It’s hard to be a teenager in a band; I speak from experience when I say that getting gigs, reviews and indeed, getting people to take you seriously is a struggle. This is why The Dialogue are all the more frustrating – a group of five classically trained musicians, none of whom are over the age of 18, trying to make it in the fickle world of rock and roll. So given their talent, is their debut EP, the curiously punctuated ‘Light Is The Party Bomb, Your Misery’, going to be a bloated prog rock nightmare, or will they avoid pretension and create something fantastic?
Seemingly, they merge the best of both worlds. Opening with an intricate, funky bassline that Gomez would be proud of, ‘Amy’ kicks the ep off in storming fashion. Subdued without being boring, the restrained, waltzing drums and fantastic piano riffs counter singer Tim Sheinman’s lethargic vocals, which sound at least double his 17 years of age. At times, the lyrics stray into distinctly 6th form territory (“You’re sinking down with her into fields of amber and ochre” being a prime example), but once you hit Dave Isaacs’ cascading keyboard solo from the abandoned funfair from hell, and the sickly sweet 4-part harmonies, you seem to forget any of the imperfections and concentrate on how great The Dialogue are as musicians.
Live highlight ‘The Day That Paris Burned’ is a gloriously cinematic masterpiece, reminiscent of Hope Of The States; ambient delay pedal noise and a funny time signature get complimented by Ali Wedderburn’s gloriously awkward vocals, which sound emotional yet sneery, like Brett Anderson, while he still had his demon. The soaring chorus (sung by yet another vocalist, Alex Cole), steps the track up a gear, propelling the track into indie anthem territory…that is, if indie anthems are allowed to be in 5/4 time. The song’s final moments see Sheinman snarl, recalling the antiestablishment sentiments of Morrissey ("If the bodies in the Thames make the water turn red, then the queen is dead"), while holding a voice that sounds like Bowie in the prime of his Hunky Dory-era, accompanied by not one, but two satanic choirs and a pounding military drumbeat.
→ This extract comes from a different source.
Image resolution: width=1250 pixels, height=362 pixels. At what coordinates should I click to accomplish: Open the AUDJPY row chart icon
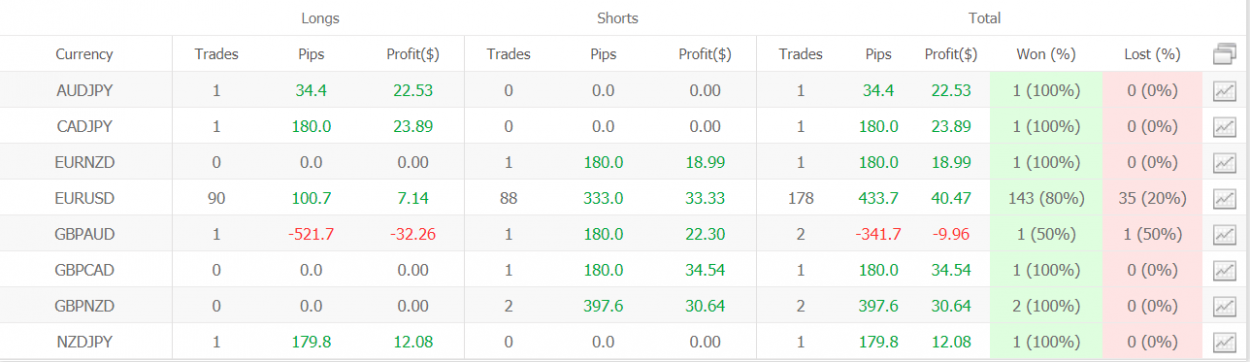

Of course, it can’t all be this great, and ‘Hush’ suffers from being a little too run of the mill, all keening guitars and Elbow-esque vocals, but the final track brings the quality back where it belongs. ‘Meet You Tomorrow’ is a hit in the making – the most commercial offering on here, and the one that may well propel the band into the charts. A swooning epic of a pop song, it sees Sheinman telling the story of meeting a girl over the internet, only to find out “That it was your thirteenth birthday today.”, while Alex Cole’s guitar glides gently in and out of the mix. Obviously, given the subject matter, it would be wrong if a little bit of humour weren’t included (“I traded my Kleenex for KY and Durex”), but Sheinman sings with such emotion and passion that you wouldn’t be surprised if the track was autobiographical. Depressingly, it’s not, but that’s probably the worst thing about it.
“Light Is The Party Bomb, Your Misery” shows a musical maturity that belies the band’s age, but they’ve still got a way to go if they want to make waves. The biggest gripe about the ep is the production; while accomplished - the band obviously know what they want - they need to find a producer that could cope with the use of accordions, gongs and flugelhorn. Thankfully, they’ve got time on their side.